— SELECTED EXTRACT —
Click here to Skip to main content
Click here to Skip to main content

StringBuilder vs. String / Fast String Operations with .NET 2.0

, 30 Mar 2007 CPOL
Rate this:
Please Sign up or sign in to vote.
Comparision of String/StringBuilder functions. Efficient String handling.

Introduction

Strings are so heavily used in all programming languages that we do not think about them very much. We use them simply and hope to do the right thing. Normally all goes well but sometimes we need more performance so we switch to StringBuilder which is more efficient because it does contain a mutable string buffer. .NET Strings are immutable which is the reason why a new string object is created every time we alter it (insert, append, remove, etc.).

That sounds reasonable, so why do we still use the .NET String class functions and not the faster StringBuilder? Because optimal performance is a tricky thing and the first rule of the performance club is to measure it for yourself. Do not believe somebody telling you (including me!) that this or that is faster in every case. It is very difficult to predict the performance of some code in advance because you have to know so many variables that influence the outcome. Looking at the generated MSIL code does still NOT tell you how fast the code will perform. If you want to see why your function is so slow/fast you have to look at the compiled (JIT ed) x86 assembler code to get the full picture.

Greg Young did some very nice posts about what the JITer does make of your MSIL code at your CPU. In the following article I will show you the numbers for StringBuilder vs String which I did measure with .NET 2.0 a P4 3.0 GHz with 1 GB RAM. Every test was performed 5 million times to get a stable value.

Insert a String / Remove a character from one

I inserted the missing words at the beginning of the the sentence "The quick brown fox jumps over the lazy dog" to find out the break even point between String.Insert and StringBuilder.Insert. To see how the removal of characters worked I removed in a for loop one character from the beginning of our test sentence. The results are shown in the diagram below.

Screenshot - StringInsert.JPG
// Used Test functions for this chart
string StringRemove(string str, int Count)  
{
    for(int i=0;i<Count;i++)
        str = str.Remove(0, 1);

    return str;
}

string StringBuilderRemove(string str, int Count)
{
    StringBuilder sb = new StringBuilder(str);
    for(int i=0;i<Count;i++)    
        sb.Remove(0, 1);

    return sb.ToString();        
} 

string StringInsert(string str, string [] inserts)
{
    foreach (string insert in inserts)
        str = str.Insert(0, insert);


    return str;        
}

string StringBuilderInsert(string str, string [] inserts)
{          
    StringBuilder sb = new StringBuilder(str);
    foreach (string insert in inserts)
        sb.Insert(0, insert);

    return sb.ToString();      
}

We see here that StringBuilder is clearly the better choice if we have to alter the string. Insert and Remove operations are nearly always faster with StringBulder. The removal of characters is especially fast with StringBuilder where we gain nearly a factor of two.

Replace one String with another String

Things do become more interesting when we do replace anywhere from one to five words of our fox test sentence.

Screenshot - StringReplace.JPG
// Used Test functions for this chart
string StringReplace(string str, 
                     List<KeyValuePair<string,string>> searchReplace)

— WRITTEN REQUEST A —
Return each line of the listing that contains the string "Instagram".
The listing has no connection to the article on String and StringBuilder performance.

— PROVIDED RECORDS —
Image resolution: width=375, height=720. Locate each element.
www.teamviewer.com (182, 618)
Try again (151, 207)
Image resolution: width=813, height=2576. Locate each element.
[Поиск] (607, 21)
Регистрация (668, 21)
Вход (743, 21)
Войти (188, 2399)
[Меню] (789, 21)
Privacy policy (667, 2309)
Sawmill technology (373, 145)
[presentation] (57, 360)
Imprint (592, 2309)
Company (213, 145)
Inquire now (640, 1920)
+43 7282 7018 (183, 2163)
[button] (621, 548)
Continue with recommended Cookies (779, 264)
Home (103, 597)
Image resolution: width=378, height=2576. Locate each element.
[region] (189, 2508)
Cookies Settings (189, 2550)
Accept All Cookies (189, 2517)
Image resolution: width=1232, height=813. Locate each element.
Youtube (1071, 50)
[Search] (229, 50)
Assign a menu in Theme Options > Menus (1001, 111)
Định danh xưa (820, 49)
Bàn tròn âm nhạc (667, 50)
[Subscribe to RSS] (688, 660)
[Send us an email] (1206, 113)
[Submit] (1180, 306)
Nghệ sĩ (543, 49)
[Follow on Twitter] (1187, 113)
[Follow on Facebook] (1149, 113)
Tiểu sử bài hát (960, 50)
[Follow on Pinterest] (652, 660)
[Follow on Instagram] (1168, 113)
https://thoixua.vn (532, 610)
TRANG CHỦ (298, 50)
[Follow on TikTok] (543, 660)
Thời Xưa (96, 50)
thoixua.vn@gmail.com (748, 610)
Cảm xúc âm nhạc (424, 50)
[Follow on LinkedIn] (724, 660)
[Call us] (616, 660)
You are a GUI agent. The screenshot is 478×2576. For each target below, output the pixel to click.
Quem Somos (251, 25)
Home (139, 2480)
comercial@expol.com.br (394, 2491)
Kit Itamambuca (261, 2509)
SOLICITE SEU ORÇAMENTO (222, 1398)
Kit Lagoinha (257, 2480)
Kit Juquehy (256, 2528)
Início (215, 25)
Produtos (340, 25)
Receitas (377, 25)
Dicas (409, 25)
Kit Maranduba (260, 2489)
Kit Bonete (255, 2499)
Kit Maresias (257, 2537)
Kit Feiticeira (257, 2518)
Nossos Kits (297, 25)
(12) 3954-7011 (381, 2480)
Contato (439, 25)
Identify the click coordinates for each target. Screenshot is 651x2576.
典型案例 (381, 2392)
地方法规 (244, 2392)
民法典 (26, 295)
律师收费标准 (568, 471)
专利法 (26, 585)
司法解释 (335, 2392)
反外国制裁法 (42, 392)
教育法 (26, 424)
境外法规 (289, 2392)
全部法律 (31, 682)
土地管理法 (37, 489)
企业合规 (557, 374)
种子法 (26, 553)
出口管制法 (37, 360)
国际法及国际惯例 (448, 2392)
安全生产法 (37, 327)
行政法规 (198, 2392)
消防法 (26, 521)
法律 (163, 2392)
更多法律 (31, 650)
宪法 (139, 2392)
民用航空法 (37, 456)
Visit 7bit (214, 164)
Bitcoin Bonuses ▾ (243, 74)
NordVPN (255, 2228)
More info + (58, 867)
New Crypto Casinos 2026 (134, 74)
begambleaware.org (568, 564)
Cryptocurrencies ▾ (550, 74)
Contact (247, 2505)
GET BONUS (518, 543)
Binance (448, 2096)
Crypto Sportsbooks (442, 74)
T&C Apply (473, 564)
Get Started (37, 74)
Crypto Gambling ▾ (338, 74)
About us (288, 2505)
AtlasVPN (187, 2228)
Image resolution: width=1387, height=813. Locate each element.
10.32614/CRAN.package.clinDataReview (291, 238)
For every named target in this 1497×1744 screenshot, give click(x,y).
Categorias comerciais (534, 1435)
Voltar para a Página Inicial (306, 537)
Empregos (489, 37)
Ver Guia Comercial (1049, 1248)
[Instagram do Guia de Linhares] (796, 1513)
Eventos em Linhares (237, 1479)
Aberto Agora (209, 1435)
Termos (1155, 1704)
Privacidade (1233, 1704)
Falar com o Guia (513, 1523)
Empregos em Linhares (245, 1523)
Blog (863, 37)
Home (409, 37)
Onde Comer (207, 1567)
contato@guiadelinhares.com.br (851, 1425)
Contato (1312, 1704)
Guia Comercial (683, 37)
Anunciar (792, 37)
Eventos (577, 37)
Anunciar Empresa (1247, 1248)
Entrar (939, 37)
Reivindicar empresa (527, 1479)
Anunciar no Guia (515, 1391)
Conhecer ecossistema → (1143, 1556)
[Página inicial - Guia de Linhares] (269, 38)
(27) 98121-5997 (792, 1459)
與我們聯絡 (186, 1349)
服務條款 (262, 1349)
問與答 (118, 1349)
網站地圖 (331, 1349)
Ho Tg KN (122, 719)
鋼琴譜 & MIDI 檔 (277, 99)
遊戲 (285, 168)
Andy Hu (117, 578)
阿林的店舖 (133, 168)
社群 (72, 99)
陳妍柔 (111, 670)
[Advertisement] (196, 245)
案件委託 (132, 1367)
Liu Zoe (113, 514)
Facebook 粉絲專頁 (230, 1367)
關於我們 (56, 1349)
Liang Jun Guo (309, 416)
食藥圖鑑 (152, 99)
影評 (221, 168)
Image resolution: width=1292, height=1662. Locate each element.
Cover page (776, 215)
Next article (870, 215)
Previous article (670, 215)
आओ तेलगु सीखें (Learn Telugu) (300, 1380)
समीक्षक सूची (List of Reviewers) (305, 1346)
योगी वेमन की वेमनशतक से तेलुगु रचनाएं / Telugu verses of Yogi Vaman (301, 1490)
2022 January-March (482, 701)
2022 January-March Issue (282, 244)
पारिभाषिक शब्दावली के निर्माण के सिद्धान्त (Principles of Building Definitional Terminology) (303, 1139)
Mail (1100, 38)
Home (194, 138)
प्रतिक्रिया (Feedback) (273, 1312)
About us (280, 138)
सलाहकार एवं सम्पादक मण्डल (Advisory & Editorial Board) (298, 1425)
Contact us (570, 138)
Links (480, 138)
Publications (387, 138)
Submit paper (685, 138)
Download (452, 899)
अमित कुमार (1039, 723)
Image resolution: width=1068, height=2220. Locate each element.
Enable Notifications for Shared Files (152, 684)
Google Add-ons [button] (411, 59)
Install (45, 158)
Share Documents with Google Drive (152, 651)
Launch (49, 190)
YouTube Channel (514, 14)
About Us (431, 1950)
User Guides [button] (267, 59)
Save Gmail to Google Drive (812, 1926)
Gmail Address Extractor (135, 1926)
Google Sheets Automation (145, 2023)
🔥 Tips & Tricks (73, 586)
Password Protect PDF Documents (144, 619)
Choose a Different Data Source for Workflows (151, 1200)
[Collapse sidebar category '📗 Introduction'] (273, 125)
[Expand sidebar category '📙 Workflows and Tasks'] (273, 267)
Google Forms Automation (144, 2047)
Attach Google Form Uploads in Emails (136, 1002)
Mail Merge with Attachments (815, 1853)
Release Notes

— WRITTEN REQUEST B —
Translate this sentence from the String and StringBuilder performance article into German: "Every test was performed 5 million times to get a stable value."

— FULL ANSWER A —
[Follow on Instagram] (1168, 113)
[Instagram do Guia de Linhares] (796, 1513)

— FULL ANSWER B —
Jeder Test wurde 5 Millionen Mal durchgeführt, um einen stabilen Wert zu erhalten.